Bash script to read from a Cassandra table and then output to csv
New here? Learn about Bountify and follow @bountify to get notified of new bounties! x

I need a bash script that reads the last day's worth of log entries from the dse_perf.node_slow_log table in Cassandra, puts these into a csv file which is then saved into a directory.

Hi kgrigg, I don't own a linux envt. But scraping the web helped. I have a simple untested script ready could you try it?
SilverHood Apps 8 days ago
Yeah for sure I'll try it.
kgrigg 8 days ago
The -u & -p are for username n password, -e works only for new versions.
#!/bin/bash cqlsh -u cassandra -p cassandra -e "SELECT * from dse_perf.node_slow_log;" > output.csv
reference
SilverHood Apps 8 days ago
awarded to CyteBode

Crowdsource coding tasks.

1 Solution


Try this:

#!/usr/bin/env bash

OUTPUT=${1:-output.csv}
TEMP_FILE="temp.csv"
DATE=`date --date="yesterday" +%Y-%m-%d`
CQL_QUERY="COPY dse_perf.node_slow_log
TO '$TEMP_FILE'
WITH HEADER = true
AND DATETIMEFORMAT = '%Y-%m-%d';"

DATE_COLUMN=2
AWK_SCRIPT="BEGIN {OFS=\",\"} { if (NR == 1 || \$$DATE_COLUMN == \"$DATE\") print }"

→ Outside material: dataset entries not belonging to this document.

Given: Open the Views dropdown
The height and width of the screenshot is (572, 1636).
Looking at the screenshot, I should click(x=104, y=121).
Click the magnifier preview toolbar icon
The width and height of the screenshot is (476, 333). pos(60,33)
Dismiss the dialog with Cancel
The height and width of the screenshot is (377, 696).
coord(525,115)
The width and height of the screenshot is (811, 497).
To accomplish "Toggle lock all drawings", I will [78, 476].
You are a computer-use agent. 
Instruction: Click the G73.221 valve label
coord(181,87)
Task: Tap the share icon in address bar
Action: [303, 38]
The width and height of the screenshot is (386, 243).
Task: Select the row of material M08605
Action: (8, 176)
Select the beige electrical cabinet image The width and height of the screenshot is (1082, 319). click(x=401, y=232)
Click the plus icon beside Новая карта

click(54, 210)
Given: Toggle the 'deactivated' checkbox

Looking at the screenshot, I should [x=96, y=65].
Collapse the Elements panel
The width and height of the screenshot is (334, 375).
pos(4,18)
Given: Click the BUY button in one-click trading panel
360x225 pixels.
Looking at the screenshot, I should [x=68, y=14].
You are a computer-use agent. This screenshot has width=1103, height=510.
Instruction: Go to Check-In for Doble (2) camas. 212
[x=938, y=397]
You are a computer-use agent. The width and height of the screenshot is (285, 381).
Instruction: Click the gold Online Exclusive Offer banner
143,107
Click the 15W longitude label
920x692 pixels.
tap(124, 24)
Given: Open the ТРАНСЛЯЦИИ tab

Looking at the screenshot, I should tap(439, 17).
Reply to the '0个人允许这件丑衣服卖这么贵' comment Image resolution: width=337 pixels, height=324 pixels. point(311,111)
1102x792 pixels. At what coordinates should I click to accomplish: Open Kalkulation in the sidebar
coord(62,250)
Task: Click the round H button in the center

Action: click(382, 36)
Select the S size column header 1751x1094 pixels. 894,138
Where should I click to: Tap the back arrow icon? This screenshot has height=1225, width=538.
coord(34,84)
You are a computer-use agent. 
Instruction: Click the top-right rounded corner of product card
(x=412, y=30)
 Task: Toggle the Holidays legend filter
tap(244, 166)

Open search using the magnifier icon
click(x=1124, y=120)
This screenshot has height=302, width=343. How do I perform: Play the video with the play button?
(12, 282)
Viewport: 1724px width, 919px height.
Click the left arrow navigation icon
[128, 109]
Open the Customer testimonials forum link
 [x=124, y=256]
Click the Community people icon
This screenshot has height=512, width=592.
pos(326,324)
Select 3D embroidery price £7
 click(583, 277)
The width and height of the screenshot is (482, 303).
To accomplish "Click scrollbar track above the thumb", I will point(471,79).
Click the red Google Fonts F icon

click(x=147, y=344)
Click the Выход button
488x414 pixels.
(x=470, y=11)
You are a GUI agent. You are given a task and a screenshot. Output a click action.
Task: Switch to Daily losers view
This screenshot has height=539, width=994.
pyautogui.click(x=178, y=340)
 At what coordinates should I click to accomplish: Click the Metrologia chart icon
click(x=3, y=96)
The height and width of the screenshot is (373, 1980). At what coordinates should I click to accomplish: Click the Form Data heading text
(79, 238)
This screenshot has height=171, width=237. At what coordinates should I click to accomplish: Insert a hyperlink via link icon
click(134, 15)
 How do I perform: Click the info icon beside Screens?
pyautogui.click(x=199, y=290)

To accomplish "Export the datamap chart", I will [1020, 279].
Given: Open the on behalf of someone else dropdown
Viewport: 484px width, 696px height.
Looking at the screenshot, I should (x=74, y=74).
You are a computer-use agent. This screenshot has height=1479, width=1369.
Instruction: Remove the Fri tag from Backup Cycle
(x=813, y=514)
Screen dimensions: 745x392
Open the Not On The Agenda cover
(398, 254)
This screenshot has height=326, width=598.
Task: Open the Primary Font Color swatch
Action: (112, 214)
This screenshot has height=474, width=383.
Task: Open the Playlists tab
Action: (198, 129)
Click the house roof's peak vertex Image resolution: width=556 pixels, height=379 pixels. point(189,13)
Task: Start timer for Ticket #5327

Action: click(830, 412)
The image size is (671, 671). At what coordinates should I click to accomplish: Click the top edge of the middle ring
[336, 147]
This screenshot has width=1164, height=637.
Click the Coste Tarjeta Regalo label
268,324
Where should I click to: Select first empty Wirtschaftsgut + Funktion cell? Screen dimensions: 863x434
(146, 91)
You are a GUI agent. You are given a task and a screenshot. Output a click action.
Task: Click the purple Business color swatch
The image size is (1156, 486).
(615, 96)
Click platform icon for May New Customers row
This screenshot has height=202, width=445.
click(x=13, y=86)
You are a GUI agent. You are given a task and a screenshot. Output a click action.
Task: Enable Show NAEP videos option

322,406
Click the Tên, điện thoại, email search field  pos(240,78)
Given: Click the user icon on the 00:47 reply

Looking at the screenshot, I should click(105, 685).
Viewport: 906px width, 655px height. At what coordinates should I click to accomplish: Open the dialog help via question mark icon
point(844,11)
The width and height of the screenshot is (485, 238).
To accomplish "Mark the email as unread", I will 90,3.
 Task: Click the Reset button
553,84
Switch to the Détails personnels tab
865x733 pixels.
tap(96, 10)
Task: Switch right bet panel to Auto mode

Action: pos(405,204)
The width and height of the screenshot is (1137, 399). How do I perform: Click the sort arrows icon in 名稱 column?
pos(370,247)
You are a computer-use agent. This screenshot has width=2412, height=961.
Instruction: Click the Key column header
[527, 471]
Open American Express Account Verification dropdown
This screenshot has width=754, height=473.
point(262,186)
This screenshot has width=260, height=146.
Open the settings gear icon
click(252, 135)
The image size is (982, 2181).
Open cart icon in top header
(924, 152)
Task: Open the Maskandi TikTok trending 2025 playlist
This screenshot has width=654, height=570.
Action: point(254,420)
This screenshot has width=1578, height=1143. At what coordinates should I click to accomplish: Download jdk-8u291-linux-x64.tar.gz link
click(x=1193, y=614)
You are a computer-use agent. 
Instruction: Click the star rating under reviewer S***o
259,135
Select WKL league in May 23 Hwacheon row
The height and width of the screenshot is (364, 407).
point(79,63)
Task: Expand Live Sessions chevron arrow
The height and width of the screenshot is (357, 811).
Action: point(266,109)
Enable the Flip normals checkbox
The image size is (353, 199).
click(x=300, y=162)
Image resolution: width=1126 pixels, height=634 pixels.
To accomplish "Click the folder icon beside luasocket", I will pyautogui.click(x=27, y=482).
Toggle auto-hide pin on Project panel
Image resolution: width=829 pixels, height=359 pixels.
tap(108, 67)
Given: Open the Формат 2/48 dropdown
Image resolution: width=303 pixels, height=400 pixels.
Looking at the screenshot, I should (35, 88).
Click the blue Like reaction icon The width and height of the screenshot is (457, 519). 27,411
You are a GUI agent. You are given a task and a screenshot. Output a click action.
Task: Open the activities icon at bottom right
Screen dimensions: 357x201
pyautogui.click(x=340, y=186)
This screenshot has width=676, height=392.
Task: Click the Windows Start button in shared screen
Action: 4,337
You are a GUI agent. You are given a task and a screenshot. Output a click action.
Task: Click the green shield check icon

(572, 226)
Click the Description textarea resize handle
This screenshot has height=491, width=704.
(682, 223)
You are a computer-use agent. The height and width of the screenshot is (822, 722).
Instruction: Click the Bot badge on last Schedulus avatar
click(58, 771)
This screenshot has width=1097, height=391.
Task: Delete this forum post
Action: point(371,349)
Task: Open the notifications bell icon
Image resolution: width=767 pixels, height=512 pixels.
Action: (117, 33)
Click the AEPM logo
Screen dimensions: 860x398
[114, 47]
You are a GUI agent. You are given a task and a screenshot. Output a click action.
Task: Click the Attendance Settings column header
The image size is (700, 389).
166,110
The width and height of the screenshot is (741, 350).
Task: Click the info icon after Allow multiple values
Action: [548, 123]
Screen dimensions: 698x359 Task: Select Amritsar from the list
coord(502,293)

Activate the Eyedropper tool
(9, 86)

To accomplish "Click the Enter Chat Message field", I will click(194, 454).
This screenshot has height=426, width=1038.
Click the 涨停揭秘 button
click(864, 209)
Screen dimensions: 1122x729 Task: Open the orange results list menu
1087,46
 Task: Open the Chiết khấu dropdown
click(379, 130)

echo "Outputting to $OUTPUT."
echo "Fetching entries from $DATE."
cqlsh -e "$CQL_QUERY" > /dev/null
NUM_ENTRIES=`wc -l < $TEMP_FILE`

awk -F ',' "$AWK_SCRIPT" $TEMP_FILE > $OUTPUT
rm $TEMP_FILE

NUM_LINES=`wc -l < $OUTPUT`
echo "Filtered $((NUM_LINES - 1)) entries for $DATE out of $((NUM_ENTRIES - 1))."

Call the script with no argument and it'll output to output.csv. Otherwise, it'll output to the filename provided as the first argument.

Notes

  • You'll have to add whatever arguments are needed to access the database after cqlsh (such as username/password).
  • You many need to remove sed's -E argument.

Edit 1: Switched from a SELECT statement to a COPY statement, using awk to filter by date instead. Added status messages.

Edit 2: Silenced the output of cqlsh. Refactor the temp file's filename to a variable. Reworded the last status message.

Edit 3: Added DATETIMEFORMAT to make date comparison actually work.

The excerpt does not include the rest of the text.